SECTION 3. Non-Solicitation of Company Customers and Suppliers. While employed by the Company Group or providing services to the Company Group, and for a period of one (1) year thereafter, the Participant will not, directly or indirectly, for his own account or for the benefit of any natural person, corporation, partnership, limited liability company, trust, estate, joint venture, sole proprietorship, government, governmental agency, association, cooperative or other entity (collectively “Person”):
(a) solicit or service, or aid in the solicitation or servicing of any Person or entity which is or was a customer or prospective customer of the Company or supplier of the Company or its Subsidiaries within three (3) years prior to the Participant’s termination (the “Companies’ Customers/Prospects”), for the purpose of (A) selling services or goods in competition with the Business of the Company; (B) inducing the Companies’ Customers/Prospects to cancel, transfer or cease doing business in whole or in part with the Company or its affiliates or (C) inducing the Companies’ Customers/Prospects to do business with any Person or business entity in competition with the Business of the Company.
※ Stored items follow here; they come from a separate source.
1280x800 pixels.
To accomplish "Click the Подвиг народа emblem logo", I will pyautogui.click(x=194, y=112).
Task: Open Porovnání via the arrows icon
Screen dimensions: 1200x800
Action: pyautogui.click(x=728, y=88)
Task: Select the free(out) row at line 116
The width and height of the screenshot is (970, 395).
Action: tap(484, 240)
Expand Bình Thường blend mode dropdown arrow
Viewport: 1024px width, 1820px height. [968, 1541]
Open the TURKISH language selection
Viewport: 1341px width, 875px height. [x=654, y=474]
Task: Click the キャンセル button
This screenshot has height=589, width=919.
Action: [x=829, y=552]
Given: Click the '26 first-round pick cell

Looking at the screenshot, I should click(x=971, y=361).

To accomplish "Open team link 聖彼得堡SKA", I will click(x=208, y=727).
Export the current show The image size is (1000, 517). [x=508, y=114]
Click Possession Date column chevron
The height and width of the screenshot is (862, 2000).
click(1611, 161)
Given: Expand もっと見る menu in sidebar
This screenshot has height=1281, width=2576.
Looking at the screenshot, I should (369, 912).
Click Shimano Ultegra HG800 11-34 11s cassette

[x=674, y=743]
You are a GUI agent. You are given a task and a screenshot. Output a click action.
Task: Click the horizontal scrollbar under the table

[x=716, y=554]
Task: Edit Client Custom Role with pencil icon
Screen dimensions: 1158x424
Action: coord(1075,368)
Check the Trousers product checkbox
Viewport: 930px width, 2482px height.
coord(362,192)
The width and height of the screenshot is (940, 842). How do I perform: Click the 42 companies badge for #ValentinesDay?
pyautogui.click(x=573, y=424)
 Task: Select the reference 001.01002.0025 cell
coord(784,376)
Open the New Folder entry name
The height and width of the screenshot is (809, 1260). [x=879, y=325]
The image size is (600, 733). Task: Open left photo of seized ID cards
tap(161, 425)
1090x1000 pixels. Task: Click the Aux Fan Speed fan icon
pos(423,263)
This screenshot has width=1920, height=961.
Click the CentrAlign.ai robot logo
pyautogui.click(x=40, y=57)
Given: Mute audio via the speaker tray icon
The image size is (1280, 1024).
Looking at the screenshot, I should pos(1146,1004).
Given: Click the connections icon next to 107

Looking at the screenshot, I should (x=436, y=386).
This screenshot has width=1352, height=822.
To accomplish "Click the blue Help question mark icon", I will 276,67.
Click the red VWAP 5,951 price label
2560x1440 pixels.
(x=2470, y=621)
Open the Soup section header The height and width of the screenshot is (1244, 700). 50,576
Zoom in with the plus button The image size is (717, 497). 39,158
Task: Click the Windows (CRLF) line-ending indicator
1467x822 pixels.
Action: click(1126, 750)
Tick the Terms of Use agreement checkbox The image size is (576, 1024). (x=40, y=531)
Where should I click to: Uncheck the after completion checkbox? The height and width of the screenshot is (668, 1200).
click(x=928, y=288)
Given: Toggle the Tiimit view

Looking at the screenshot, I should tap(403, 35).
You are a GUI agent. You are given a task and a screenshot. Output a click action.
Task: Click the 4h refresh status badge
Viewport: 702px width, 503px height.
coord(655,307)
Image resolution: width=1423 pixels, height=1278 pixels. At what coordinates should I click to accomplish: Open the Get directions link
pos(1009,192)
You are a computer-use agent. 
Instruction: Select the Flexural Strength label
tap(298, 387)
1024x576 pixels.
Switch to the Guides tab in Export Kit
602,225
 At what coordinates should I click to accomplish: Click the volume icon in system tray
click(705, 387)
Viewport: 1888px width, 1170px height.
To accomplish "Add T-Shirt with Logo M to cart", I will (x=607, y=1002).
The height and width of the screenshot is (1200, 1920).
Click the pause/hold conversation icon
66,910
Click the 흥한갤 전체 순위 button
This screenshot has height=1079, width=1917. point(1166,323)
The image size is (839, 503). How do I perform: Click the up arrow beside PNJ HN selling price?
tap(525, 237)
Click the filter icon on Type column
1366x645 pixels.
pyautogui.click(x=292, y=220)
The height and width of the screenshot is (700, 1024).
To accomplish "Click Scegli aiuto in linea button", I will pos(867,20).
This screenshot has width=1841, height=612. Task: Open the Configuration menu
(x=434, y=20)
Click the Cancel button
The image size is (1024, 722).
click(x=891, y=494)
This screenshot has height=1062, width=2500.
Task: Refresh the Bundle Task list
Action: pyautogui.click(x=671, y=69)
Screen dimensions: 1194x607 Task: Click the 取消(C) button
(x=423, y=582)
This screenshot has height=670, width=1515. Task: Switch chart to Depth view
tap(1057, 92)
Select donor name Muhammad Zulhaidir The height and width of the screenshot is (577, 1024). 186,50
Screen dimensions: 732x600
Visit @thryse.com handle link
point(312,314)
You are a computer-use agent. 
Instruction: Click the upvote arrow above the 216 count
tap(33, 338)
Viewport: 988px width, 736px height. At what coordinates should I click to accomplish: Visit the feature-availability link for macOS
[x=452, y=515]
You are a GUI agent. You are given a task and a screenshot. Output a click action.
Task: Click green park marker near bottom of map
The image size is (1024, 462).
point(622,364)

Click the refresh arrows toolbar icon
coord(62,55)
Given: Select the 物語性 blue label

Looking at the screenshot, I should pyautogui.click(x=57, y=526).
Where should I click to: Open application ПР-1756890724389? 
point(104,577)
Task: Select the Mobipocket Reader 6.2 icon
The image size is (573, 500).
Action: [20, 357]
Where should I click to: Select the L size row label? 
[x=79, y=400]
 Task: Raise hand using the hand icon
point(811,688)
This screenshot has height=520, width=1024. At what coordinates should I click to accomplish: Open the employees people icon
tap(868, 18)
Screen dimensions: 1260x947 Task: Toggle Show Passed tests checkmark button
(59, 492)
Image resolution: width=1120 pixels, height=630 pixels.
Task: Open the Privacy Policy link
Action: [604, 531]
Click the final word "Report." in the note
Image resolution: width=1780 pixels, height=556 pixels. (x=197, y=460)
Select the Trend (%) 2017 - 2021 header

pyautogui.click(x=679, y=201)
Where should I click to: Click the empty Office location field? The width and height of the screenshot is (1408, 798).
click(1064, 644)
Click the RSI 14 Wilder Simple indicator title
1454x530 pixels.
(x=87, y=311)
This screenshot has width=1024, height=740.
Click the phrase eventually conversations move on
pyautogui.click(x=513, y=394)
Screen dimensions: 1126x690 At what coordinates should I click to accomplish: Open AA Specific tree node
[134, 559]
The term “Business of the Company”, as used herein, shall mean the business that the Company and its Subsidiaries are engaged in at any time during the two (2) year period immediately preceding the Participant’s employment or service termination date or engages or proposes to engage (in connection with such proposal, the Company or its Subsidiaries shall have taken some material planning action toward engaging in such proposed activity) as of the Participant’s employment or service termination date.
(b) solicit, or aid in the solicitation of any Person or entity which is or was a supplier or prospective supplier of the Company or supplier of the Company or its Subsidiaries within three (3) years prior to the Participant’s termination (the “Companies’ Suppliers/Prospects”), for the purpose of (A) buying goods in competition with the Business of the Company; (B) inducing the Companies’ Suppliers/Prospects to cancel, transfer or cease doing business in whole or in part with the Company or its Subsidiaries or (C) inducing the Companies’ Suppliers/Prospects to do business with any Person or business entity in competition with the Business of the Company.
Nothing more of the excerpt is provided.